Antiguamente emprender un viaje en una singladura suponía toda una aventura. ¡Cuántas cosas podían pasar en un barco durante 24 horas! Este modo espíritu atrevido es el que ha inspirado a bodegas Montecillo para traspasar las fronteras de la DOCa Rioja y elaborar Montecillo Singladuras Rueda.
El origen de este blanco hay que buscarlo en el municipio de Navas del Rey, en Madrid, donde la bodega ha encontrado los viñedos idóneos para este vino. En concreto se tratan de cepas plantadas a una altitud de 748 metros, sobre suelos de granito, que consiguen arrancar la expresión más mineral de la verdejo. Todo el trabajo, incluida la vendimia, se realiza de forma manual, seleccionando los mejores racimos y bayas a primera hora de la mañana.
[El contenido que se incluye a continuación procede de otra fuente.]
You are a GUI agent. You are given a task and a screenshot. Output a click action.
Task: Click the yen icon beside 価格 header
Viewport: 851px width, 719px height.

En bodega Montecillo Singladura Rueda realiza una maceración prefermentativa durante dos días en depósitos con atmósfera inerte. Desde aquí pasa directamente a la prensa, donde se ejercen presiones muy leves hasta obtener el flote mosto. Está primera prensa será la que se trasiegue a los depósitos de acero inoxidable, de pequeña cantidad, donde Montecillo Singladuras Rueda fermentará. Aquí mismo, en estos recipientes, Montecillo Singladuras Rueda realiza la fermentación maloláctica y se deja reposar varios meses sobre sus lías. Este periodo se alargará unos meses más, en botella, donde Montecillo Singladuras Rueda terminará de afinarse en jaulones.
Así, sin romerías ni marejadas, Montecillo Singladura Rueda llega a buen puerto. ¡Pruébalo!